The Washington Post found the film disappointing: "What we have here is a brilliant concept, but unfortunately, Harris just isn't a filmmaker — not even in the most rudimentary sense. His failures are all on the most basic level. He can't plot or shape scenes; he can't draw out his actors; he can't write dialogue or mount it; he can't create any consistent rhythms or sense of pace." Similarly, the Hartford Courant wrote "Chameleon Street feels like a series of improvised skits, some imaginative and funny, some hackneyed...[Harris] writes with élan and wit, but his sense of structure is minimal, so Chameleon Street feels jumpy and disjointed."

On the other hand, The Philadelphia Inquirer was more generous: "Though, like its subject, the film goes on some pretty strange tangents, Chameleon Street is largely successful as the diary of a compulsive trickster whose marks are suckered by Street's confidence and instinct for telling people what they want to hear.
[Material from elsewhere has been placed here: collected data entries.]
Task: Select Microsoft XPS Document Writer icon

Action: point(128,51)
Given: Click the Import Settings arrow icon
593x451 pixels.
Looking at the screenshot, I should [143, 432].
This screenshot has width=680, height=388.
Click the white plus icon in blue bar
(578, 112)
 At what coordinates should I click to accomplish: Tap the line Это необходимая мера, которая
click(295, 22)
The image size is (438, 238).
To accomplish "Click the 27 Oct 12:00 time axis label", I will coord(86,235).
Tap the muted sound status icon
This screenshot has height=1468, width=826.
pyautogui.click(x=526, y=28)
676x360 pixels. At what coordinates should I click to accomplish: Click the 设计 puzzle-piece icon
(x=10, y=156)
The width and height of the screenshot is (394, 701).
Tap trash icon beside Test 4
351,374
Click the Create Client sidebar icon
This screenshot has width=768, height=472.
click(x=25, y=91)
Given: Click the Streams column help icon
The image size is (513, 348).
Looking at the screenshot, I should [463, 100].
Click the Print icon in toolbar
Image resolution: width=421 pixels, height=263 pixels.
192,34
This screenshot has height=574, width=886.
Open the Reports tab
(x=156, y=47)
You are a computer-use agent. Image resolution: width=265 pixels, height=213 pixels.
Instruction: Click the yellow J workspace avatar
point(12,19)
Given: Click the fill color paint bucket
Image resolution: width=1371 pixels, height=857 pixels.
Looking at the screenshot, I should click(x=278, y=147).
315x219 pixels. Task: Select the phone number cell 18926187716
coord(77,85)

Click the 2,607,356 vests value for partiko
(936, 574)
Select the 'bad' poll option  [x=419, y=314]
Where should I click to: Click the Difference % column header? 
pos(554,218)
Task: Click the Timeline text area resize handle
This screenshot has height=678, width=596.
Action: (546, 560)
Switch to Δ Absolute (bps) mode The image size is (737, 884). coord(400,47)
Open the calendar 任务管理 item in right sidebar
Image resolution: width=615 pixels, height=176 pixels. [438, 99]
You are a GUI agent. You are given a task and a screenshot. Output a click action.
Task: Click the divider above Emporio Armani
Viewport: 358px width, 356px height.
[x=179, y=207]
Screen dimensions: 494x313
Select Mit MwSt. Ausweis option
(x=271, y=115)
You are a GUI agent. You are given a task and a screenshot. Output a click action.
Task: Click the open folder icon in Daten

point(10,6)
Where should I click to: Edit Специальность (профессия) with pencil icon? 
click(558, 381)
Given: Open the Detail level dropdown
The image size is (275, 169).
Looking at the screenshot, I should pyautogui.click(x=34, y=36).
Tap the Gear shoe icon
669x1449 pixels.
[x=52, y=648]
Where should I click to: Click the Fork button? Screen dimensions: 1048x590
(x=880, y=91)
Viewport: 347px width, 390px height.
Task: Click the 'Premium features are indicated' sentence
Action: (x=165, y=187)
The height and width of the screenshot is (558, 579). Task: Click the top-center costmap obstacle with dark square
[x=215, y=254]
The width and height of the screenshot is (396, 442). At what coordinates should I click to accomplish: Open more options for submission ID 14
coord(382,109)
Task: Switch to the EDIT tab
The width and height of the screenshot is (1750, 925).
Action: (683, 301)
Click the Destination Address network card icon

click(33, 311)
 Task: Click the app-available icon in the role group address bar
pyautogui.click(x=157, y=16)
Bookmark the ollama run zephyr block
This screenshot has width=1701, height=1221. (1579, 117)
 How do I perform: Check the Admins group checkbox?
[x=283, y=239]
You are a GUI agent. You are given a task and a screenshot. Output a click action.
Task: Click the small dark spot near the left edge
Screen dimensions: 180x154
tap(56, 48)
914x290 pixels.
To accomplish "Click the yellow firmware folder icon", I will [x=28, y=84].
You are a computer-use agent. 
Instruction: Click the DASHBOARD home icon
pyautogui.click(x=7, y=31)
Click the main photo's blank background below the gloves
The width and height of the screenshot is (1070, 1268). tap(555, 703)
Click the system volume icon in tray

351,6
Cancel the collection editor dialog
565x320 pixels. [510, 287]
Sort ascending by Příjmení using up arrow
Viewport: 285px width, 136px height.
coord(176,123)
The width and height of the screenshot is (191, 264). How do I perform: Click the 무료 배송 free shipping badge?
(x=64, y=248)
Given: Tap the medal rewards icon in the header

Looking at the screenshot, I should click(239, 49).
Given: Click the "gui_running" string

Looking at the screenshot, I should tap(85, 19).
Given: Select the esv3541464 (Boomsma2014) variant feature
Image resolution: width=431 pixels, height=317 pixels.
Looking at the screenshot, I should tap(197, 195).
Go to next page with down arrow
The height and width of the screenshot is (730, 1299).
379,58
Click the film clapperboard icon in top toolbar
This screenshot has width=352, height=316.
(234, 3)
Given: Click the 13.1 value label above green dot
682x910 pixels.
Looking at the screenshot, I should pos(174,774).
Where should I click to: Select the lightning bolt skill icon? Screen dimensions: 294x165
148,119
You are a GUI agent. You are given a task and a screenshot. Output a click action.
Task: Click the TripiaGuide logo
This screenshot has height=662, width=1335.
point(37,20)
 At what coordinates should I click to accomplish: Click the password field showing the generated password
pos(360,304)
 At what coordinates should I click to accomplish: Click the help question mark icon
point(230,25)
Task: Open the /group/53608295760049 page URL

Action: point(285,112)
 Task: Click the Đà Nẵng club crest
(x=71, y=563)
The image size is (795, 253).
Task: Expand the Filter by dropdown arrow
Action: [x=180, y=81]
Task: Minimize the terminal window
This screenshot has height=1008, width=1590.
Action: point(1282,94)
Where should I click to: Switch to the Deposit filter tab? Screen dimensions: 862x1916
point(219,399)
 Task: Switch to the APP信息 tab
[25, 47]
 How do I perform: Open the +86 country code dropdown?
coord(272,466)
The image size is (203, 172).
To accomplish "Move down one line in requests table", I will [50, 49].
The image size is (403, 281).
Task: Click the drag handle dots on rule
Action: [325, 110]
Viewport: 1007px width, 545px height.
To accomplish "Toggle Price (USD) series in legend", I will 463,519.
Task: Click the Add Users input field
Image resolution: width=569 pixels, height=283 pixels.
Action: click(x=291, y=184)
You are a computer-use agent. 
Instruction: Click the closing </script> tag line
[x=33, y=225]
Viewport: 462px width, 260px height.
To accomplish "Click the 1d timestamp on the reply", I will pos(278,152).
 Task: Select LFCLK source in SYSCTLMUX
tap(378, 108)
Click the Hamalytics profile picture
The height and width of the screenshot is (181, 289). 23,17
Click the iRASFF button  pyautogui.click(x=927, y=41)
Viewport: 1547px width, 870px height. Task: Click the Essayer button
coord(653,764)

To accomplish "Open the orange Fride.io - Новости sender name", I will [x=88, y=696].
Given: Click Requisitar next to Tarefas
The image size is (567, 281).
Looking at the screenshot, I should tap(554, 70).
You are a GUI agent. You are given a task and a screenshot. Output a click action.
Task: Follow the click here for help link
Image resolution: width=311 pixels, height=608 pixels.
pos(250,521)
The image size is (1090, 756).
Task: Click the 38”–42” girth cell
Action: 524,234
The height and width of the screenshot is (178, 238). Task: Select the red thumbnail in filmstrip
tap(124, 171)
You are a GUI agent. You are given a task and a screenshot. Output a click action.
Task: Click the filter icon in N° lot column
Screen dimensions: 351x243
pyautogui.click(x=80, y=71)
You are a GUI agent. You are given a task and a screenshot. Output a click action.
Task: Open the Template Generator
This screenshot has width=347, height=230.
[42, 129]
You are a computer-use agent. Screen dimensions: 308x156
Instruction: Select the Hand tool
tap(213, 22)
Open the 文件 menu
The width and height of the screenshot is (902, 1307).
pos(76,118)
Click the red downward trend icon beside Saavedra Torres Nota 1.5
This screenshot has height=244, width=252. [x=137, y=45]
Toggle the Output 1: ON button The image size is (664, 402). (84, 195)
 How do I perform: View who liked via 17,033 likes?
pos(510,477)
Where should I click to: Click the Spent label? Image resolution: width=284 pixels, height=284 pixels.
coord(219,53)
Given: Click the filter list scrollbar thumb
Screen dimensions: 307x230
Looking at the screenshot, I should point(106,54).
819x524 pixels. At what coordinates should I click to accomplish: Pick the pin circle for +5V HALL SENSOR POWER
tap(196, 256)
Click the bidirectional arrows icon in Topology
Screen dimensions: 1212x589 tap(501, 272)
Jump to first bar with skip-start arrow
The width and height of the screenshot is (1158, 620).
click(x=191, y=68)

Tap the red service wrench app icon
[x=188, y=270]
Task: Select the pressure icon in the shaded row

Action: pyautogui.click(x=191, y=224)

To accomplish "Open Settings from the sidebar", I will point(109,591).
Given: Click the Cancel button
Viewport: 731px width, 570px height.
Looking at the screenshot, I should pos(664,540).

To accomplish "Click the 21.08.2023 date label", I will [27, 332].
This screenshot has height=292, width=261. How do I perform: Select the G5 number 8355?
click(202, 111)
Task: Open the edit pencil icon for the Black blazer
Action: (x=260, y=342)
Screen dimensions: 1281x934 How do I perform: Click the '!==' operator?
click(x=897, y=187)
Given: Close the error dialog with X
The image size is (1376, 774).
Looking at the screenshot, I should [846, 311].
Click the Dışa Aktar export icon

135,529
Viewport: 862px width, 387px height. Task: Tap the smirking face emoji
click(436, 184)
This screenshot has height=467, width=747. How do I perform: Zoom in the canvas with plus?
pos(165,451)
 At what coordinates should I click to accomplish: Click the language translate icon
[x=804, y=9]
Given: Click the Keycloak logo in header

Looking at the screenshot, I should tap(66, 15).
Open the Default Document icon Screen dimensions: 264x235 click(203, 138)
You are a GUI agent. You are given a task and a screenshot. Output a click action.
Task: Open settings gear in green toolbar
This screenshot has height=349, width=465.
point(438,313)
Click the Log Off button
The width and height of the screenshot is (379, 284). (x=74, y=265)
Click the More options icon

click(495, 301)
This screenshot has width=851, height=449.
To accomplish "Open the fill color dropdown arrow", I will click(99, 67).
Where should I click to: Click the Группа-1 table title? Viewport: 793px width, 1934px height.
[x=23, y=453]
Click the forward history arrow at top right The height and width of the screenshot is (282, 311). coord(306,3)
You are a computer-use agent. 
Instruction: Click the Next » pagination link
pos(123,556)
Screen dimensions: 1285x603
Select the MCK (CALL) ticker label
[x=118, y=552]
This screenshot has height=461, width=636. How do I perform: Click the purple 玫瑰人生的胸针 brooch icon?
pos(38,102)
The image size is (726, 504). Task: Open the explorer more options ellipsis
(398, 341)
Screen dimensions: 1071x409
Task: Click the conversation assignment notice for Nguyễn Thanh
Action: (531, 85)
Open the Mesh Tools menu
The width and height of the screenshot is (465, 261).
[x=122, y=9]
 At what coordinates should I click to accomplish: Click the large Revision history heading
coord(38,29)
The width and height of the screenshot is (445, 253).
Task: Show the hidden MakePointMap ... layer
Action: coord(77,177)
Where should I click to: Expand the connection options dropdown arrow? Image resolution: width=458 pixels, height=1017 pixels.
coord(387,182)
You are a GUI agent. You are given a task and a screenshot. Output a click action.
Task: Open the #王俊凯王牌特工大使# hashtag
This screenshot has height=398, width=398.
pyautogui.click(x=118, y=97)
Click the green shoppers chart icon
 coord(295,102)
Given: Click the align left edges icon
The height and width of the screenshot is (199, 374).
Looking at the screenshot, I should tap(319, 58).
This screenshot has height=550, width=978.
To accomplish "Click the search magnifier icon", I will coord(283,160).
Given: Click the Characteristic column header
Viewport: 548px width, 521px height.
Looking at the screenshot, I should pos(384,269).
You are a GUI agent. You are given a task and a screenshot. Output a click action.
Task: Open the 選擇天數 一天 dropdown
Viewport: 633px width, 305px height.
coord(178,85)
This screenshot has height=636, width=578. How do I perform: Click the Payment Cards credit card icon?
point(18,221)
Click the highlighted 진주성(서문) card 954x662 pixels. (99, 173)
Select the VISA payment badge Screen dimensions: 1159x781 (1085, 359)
Harris' truth-is-stronger-than-fiction rap is both funny and insightful."

Jonathan Rosenbaum of The Chicago Reader praised it as a "highly original existential dark comedy," writing that "it took two years for this provocative independent feature to reach Chicago, yet it’s as intellectually ambitious as any new American picture I’ve seen this year...Harris explores his subject in a number of ways: as an essay of sorts on the mysteries and paradoxes of acting, as the source of some very funny comedy, as an exploration of the invisibility of blacks in America that often suggests Ralph Ellison’s Invisible Man, and as a disturbing yet compelling rogue’s progress that often calls to mind an 18th-century picaresque novel." Film critic Armond White was also an early supporter of the film, comparing it to Ellison's Invisible Man as well.

In the years since its original release, the film's reputation has grown, with Richard Brody of The New Yorker in 2021 calling it an "overlooked masterpiece" while lamenting Harris's subsequent struggles in Hollywood, observing that "the very exclusions [Harris] dramatized in this great film were inflicted on him in real life."

In 2021, the film was restored in 4K resolution, released theatrically by Arbelos Films. Arbelos later released it on Blu-ray.

==Accolades==
Chameleon Street won the Grand Jury Prize at the 1990 Sundance Film Festival.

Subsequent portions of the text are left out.